April 1, 2012

You Remember What You Eat


After reading the articles by Ahn and Nicholson I gained a new take on what significance food has in our lives. Before the articles, I viewed food as something everyone needed to sustain their lives with. It was used as a means of energy, which would put it high on the scale of significance because it’s something that is daily necessity. After reading the two articles I not only kept this view but was also realized that food has a large part in your memories. Whether it’s the food that your English or Korean parents always ate or just something you can associate with a member of your family, food links different people, places, and events. Certain foods can hold more significance because you can associate them with someone or something that you value. The remained of this short essay will explain the foods I find significant and what memory I associate them with.
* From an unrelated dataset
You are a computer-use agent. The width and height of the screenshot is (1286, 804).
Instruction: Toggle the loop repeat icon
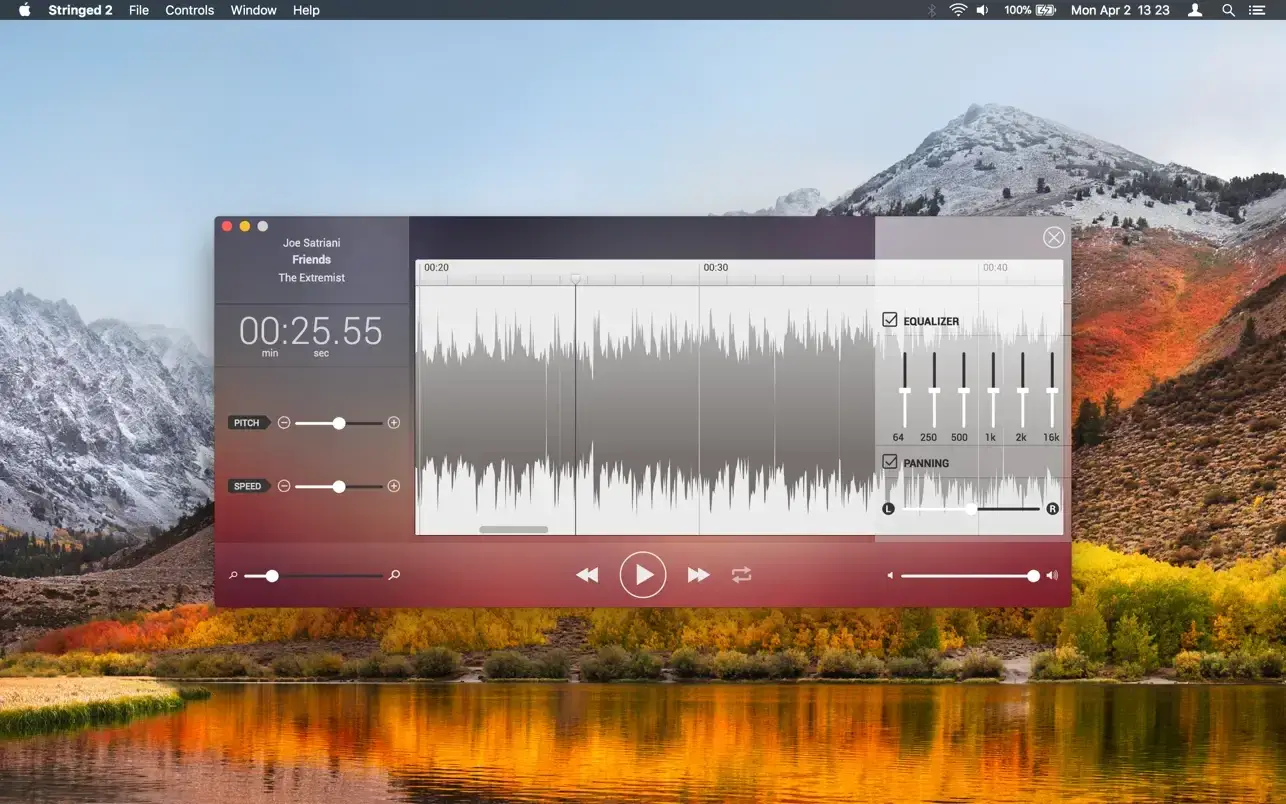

I have to start with a personal favorite, and a favorite that everyone on my mom’s side of the family seems to love. My grandpa was born in Georgia and since I was little he's raised us eating Brunswick stew. Around the time I was nine years old I had my first bowl, and at first it was too spicy for my taste. I only struggled through small amounts because I didn’t want my cousins to notice I wasn’t having any. As I aged and began to enjoy the heat that came along with the stew I began to associate the stew with my grandpa. When he died, we had Brunswick stew and Gazpacho at his Shiva because those were two of his favorite foods. Every time I'm at a family occasion on my mom’s side, there is usually a container of Brunswick stew that has been thawed out and made with dinner.
There are two places for every event that was help there, I would say 95% of the time we had the same two meals at each of the houses. I can associate a big tray of deli meat along with usually two types of salad one being either pasta or potato and the other being lettuce and a bowl of potato chips to my Uncle Bruce and Aunt Joy’s house. Technically Bruce is my mom’s cousin, but we all just call him and his wife aunt and uncle. And two large casserole pans with a regular and barbeque brisket along with a bowl of fruit and usually some sort of cake for desert at my Grandma Barbara’s. No matter what the occasion was, the meals consisted of that. On birthdays, Hanukkah, and after Passover ended there was the same meal at each of my respected relatives houses. Eventually we all got sick of the same meal, but no one said anything, it was the time we were spending with each other that everyone cared about so the meal of cold cuts and chips became bearable for all of us. That is why I hold a tray of mediocre cold cuts and brisket, cooked the Jewish way in the oven, significant in my memory, because of all the fun family events that took place at each of those dinners.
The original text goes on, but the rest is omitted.